Rz. 20
Aus dem Wortlaut des § 31c Abs. 1 S. 1 AO ergibt sich zum Regelungsgehalt der Norm keine genauere Bezeichnung oder Eingrenzung der "statistischen Zwecke", die die Einschränkung des Schutzes der betroffenen sensiblen Daten rechtfertigen (sollen). Dennoch ist die Berechtigung zur Nutzung der Daten für statistische Zwecke durch § 31c AO nicht umfassend eröffnet. In teleologischer Auslegung der Norm wäre es nicht logisch, wenn der Gesetzgeber den Nutzungsgrad für die unter Art. 9 DSGVO fallenden besonderen Kategorien personenbezogener Daten weiter öffnen würde, als für die Nutzung anderer – weniger sensibler – Daten (s. dazu Rz. 2a f.).
Rz. 21
Wie in der Gesetzesbegründung dargelegt, darf schon für normale Kategorien geschützter Daten nach § 30 Abs. 4 Nr. 2b AO eine Offenbarung für statistische Zwecke nur dann erfolgen, wenn die Offenbarung der Erfüllung der gesetzlichen Aufgaben des Statistischen Bundesamts dient. Eine Offenbarung der geschützten Daten für die Erstellung anderer Zwecke, z. B. zu wissenschaftlichen oder historischen Forschungszwecken, ist damit unzulässig. Das Steuerverfahrensrecht geht im Schutz der Daten also noch weiter als die DSGVO. Ein solcher verstärkter Schutz der Daten widerspricht den Zielen der DSGVO nicht und ist damit auch zulässig.

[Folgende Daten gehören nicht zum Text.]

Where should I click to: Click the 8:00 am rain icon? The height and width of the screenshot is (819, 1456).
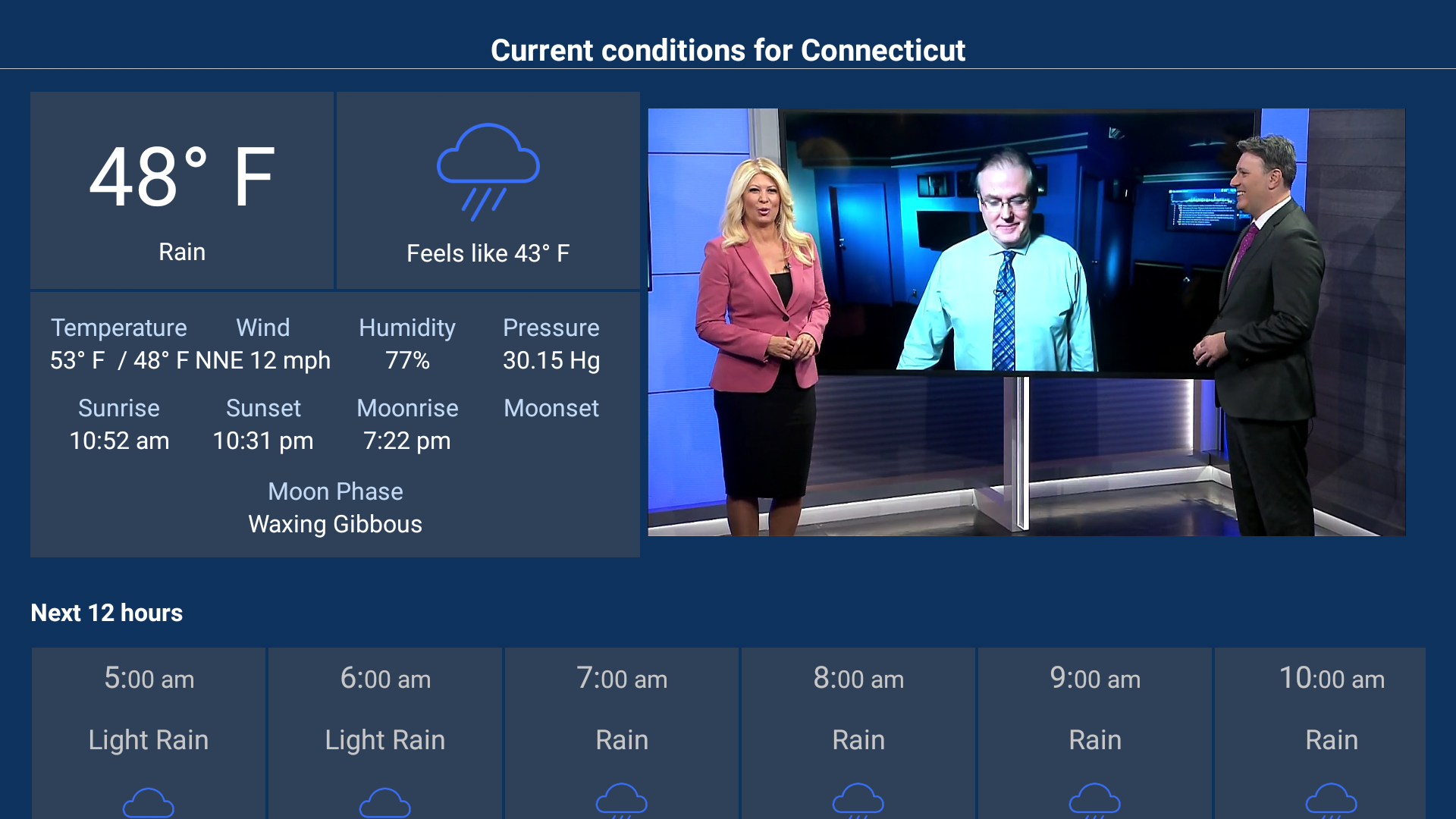pyautogui.click(x=858, y=800)
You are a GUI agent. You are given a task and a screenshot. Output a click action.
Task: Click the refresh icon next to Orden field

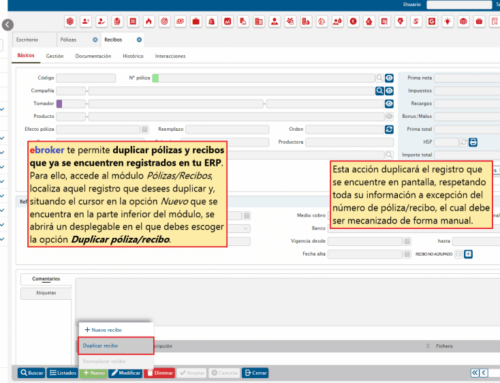[389, 129]
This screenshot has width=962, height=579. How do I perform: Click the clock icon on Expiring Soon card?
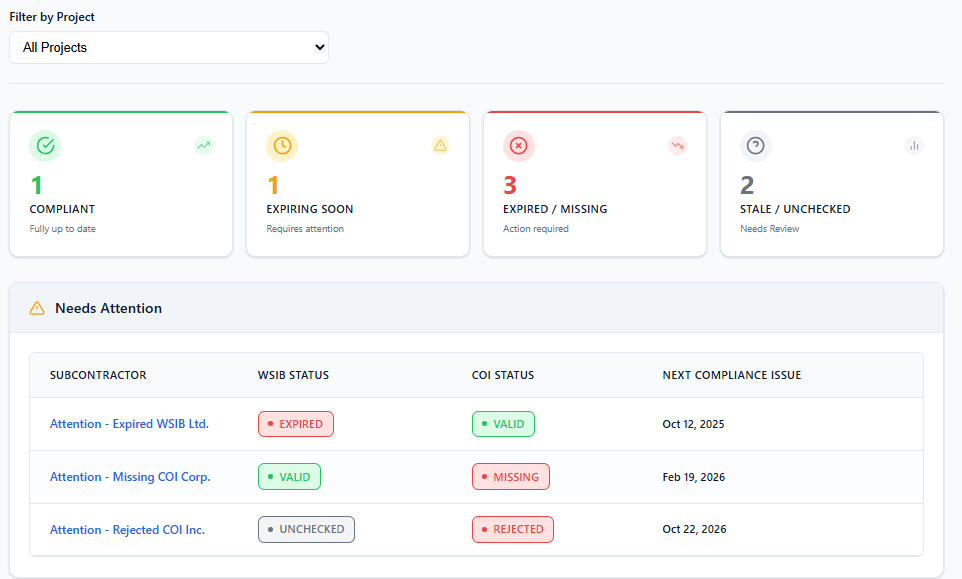[x=282, y=145]
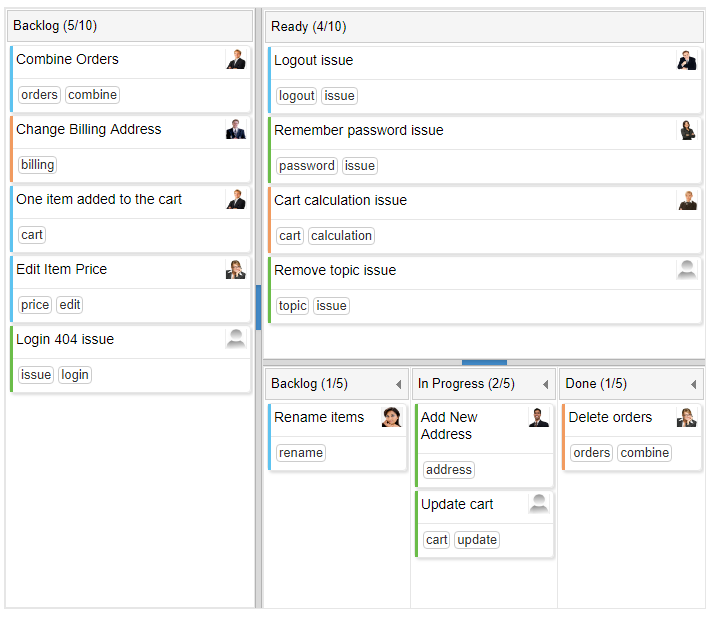Click assignee photo on Rename items card
Screen dimensions: 713x619
[x=392, y=418]
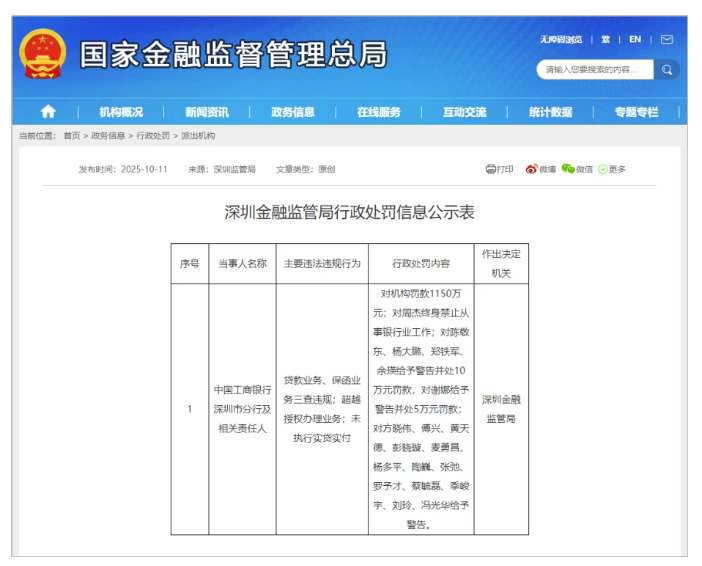Select the 专题专栏 navigation item
The image size is (702, 566).
pos(637,112)
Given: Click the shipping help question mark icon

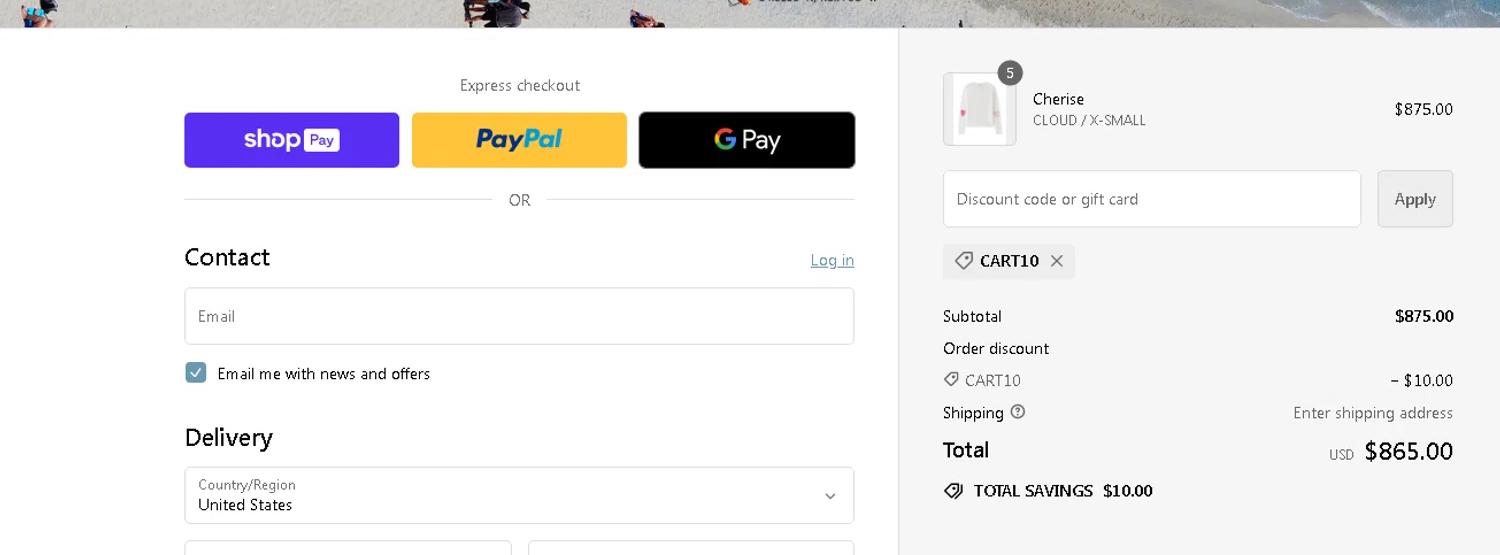Looking at the screenshot, I should click(1018, 412).
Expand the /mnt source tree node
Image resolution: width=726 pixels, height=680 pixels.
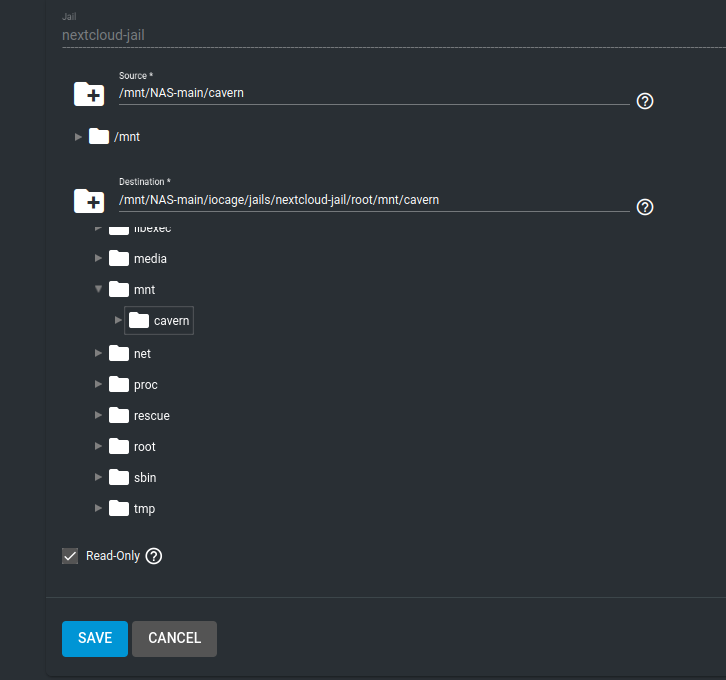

§ 31c AO erweitert diesen Regelungsbereich für die besonderen Kategorien geschützter Daten nicht (s. dazu Rz. 2a, 9), sondern bezieht sich im Regelungsbereich auf die auch für sonstige personenbezogene Daten eröffnete Verwendung für statistische Zwecke. Damit enthält § 31c Abs. 1 S. 1 AO i. V. m. § 30 Abs. 10 AO über § 30 Abs. 4 Nr. 2b AO zugleich auch einen negativen Regelungsgehalt, indem er die Art der Statistiken, für die die Verwendung entsprechender "steuerlicher" Daten zulässig ist, ausdrücklich benennt. Dementsprechend ist ausweislich der Gesetzesbegründung die Offenbarung oder Verwertung der nach § 30 AO geschützten Daten einschließlich der unter Art. 9 DSGVO fallenden besonderen Kategorien personenbezogener Daten für andere Statistiken, etwa für wissenschaftliche oder historische Forschungszwecke, nicht zulässig.
Rz. 22
Die Steuerstatistiken und damit die Verwendung der personenbezogenen Daten aus dem Besteuerungsverfahren für diese Zwecke, sind für ein funktionierendes Gemeinwesen von erheblicher Bedeutung. An ihnen orientiert sich nicht nur die politische Bewertung und Erkenntnis von Wirtschaftsbeobachtungen. Sie dienen auch der Gesetzesfolgenabschätzung und den Steuerschätzungen, die unmittelbaren Einfluss auf die Haushaltsplanungen von Bund und Ländern haben. Daraus ergibt sich unmittelbar ihre Bedeutung auch für die Gewährleistungsfunktion des Steuerstaates und damit einhergehend der Budgetfunktion der Steuergesetze als Grundlage der Staatsfinanzierung. Politikgestaltung ist also von der Verwertbarkeit dieser Daten unmittelbar abhängig, um Fehlallokationen in Grenzen zu halten und zielorientiert den Einsatz von Haushaltsmitteln zu steuern. Aufgrund dieser Erkenntnis erklärt die DSGVO die Verarbeitung personenbezogener Daten für im öffentlichen Interesse liegende statistische Auswertungen als mit den ursprünglichen Zwecken bei der Erhebung der Daten vereinbar.
Rz. 23
Problematisch erscheint in diesem Zusammenhang, dass durch den Verzicht auf eine "eigene Einschränkung" des Umfangs der eröffneten statistischen Verwertung der Daten in § 31c AO eine spätere Erweiterung des Anwendungsbereichs des § 30 Abs. 4 Nr. 2b AO im Rahmen der Eröffnung durch die DSGVO für andere statistische Zwecke als für die gesetzlichen Aufgaben des Statistischen Bundesamtes "automatisch" auch den Anwendungsbereich für die Verwendung sensibler Daten in § 31c Abs. 1 S. 1 AO ausweiten würde. Zwar ist dies durchaus konsequent in der Sinnhaftigkeit einer einheitlichen Datennutzung. Andererseits wurde hier aber auf eine Erkennbarkeit des Regelungsumfangs einer derartigen erweiternden Befugnisschaffung auch im Hinblick auf "sensible Daten" für den Gesetzgeber verzichtet.